Quoting Prof. Mollick's paper: "...the percentage funded of failed projects
remain very similar for smaller projects (mean .149, SD .18 for projects under
$1,000) and relative larger ones (mean .101, SD .14 for projects over $1,000).
We would expect that, if self-funding was the reason that few projects were
moderate failures, that cheaper projects would be more easily self-funded, and
therefore would have a lower, not higher, mean percentage funded for failed
projects, since relatively larger funding gaps would still be cheap to self-
fund."

------
wangarific
One other factor to consider is that if you're close to reaching your goal, it
might make sense to fund yourself just to get access to the contributions thus
far. So if you're at 90% of your goal, you kick in the difference of 10%, pay
the fee (5%), and get access to the 90% that people kicked in.
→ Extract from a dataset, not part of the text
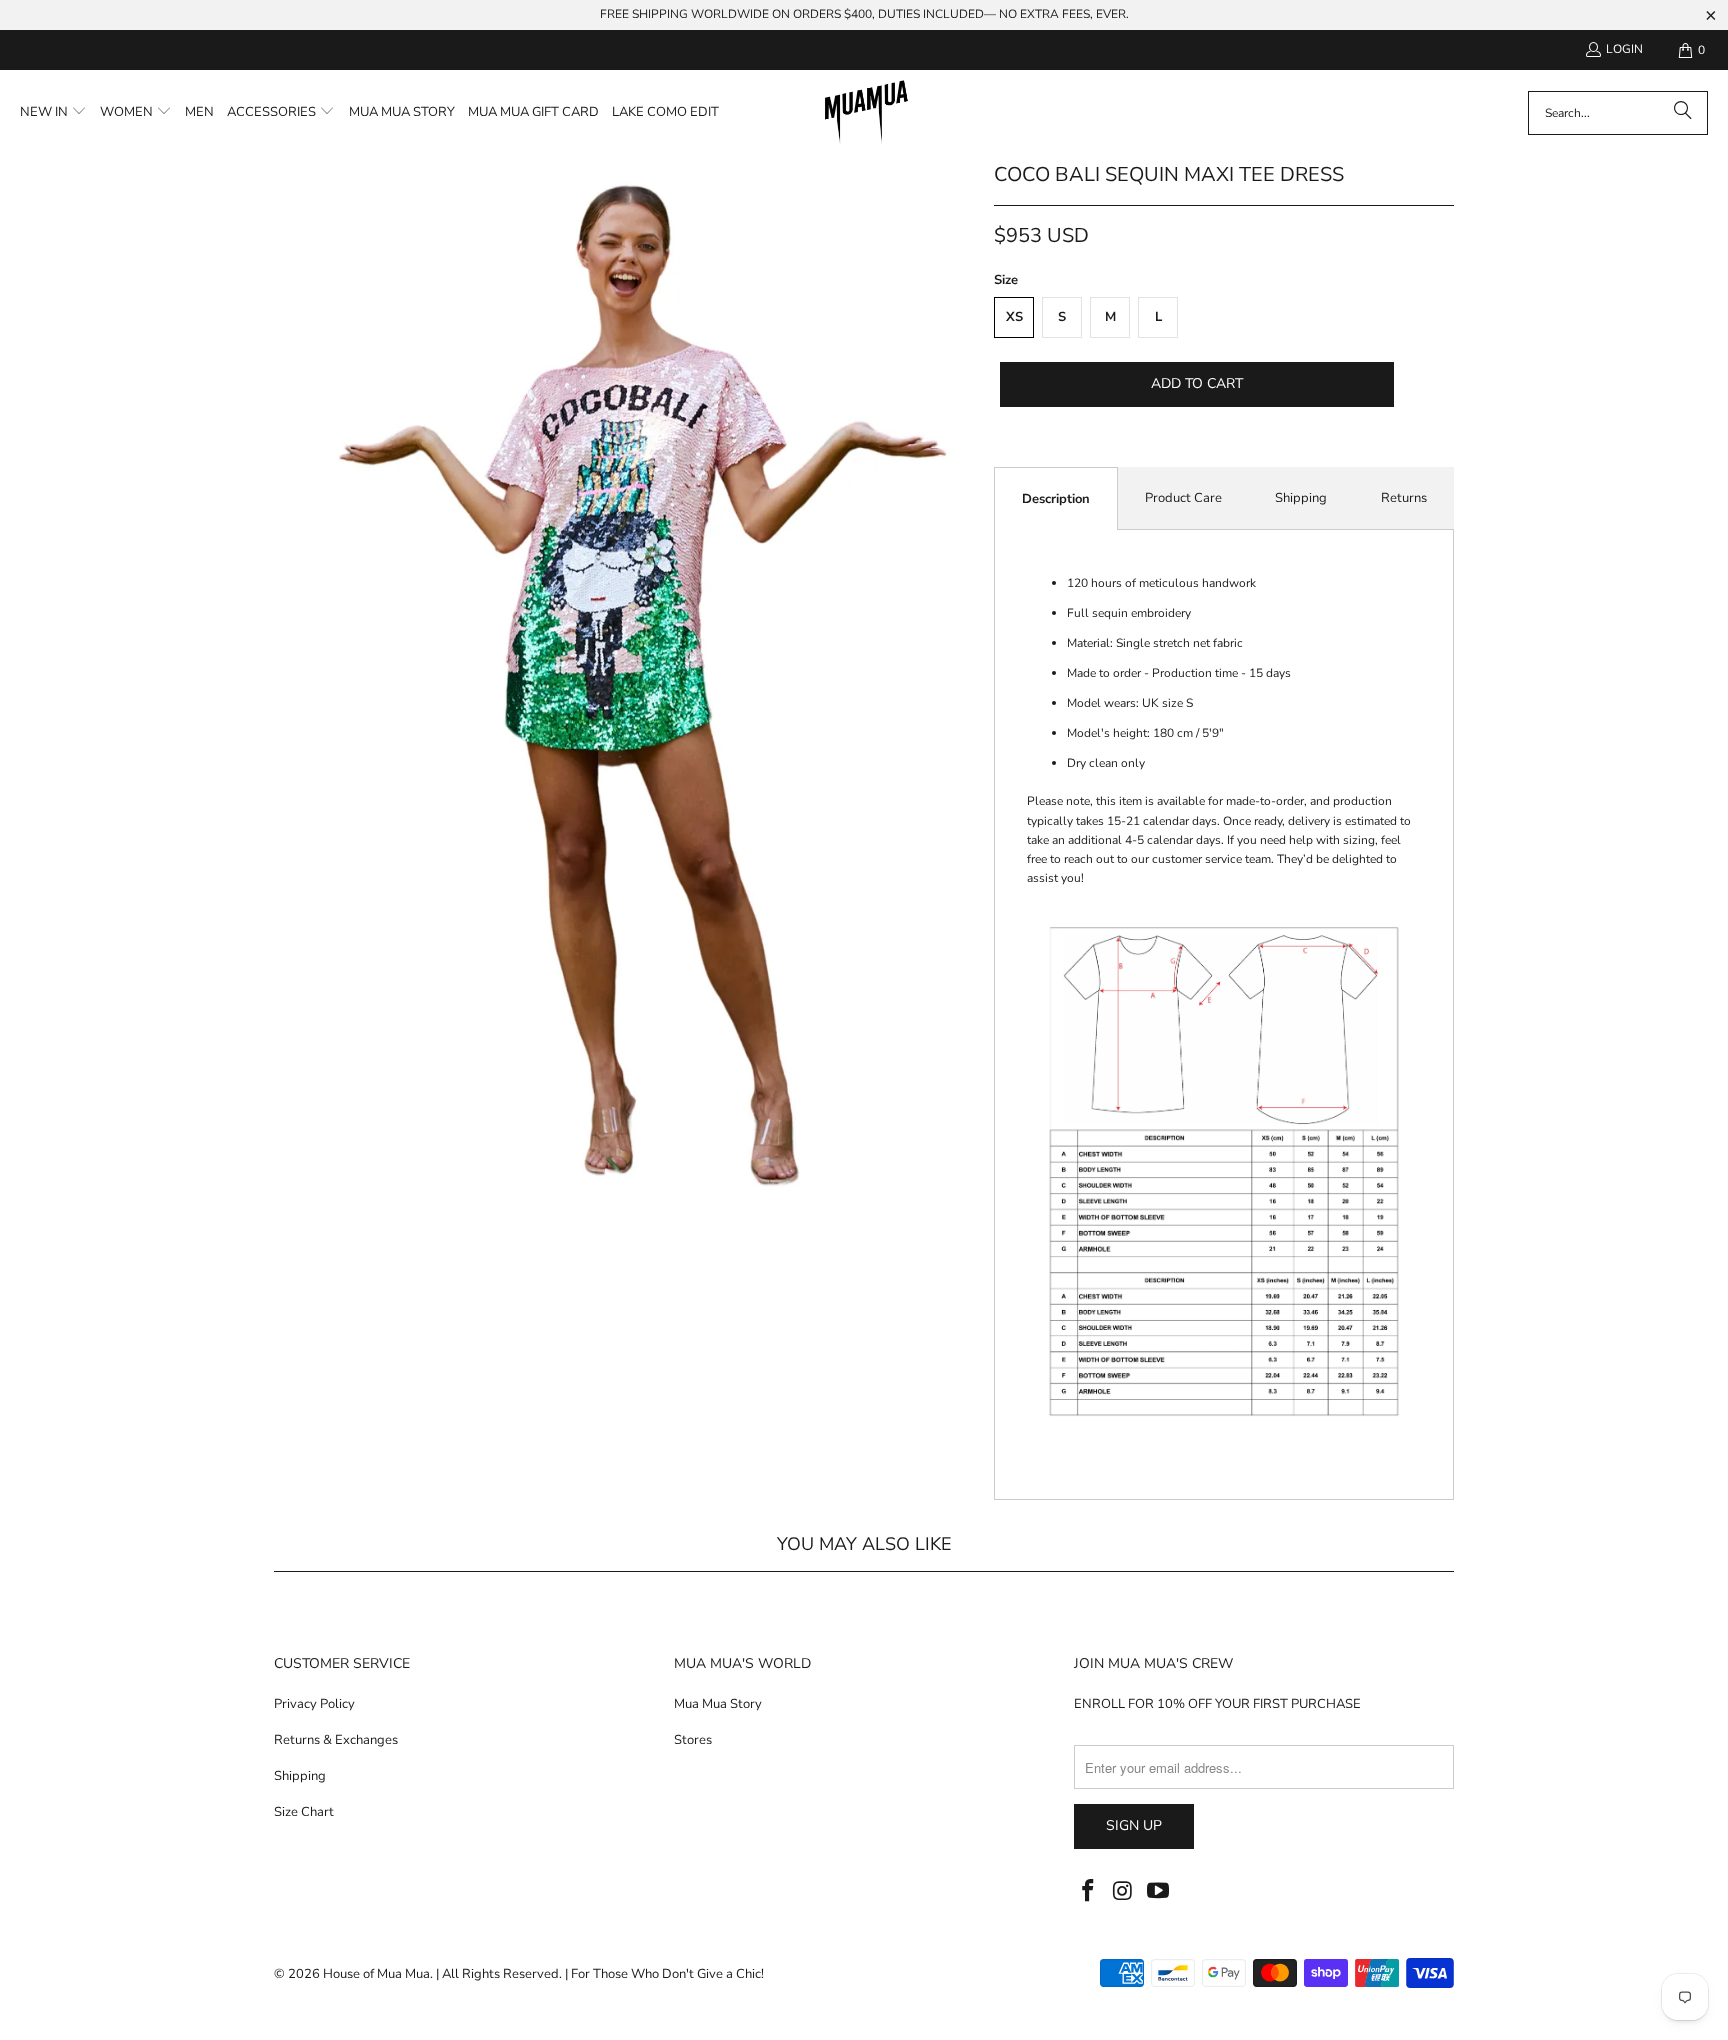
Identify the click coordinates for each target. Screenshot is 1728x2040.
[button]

So if you're
close, it makes sense to pay... which probably eliminates all 80-99% funded
failed projects.

------
impendia
Something a bit sad about how the map is dominated by a few huge circles, and
the circles in "flyover country" are small indeed.

Suspecting wrongly that the mapmaker had goofed, I checked: the amount of
funding is indeed proportional to the _area_ , as it should be.

------
KarenC
Appsblogger is one to watch. Thanks for sharing.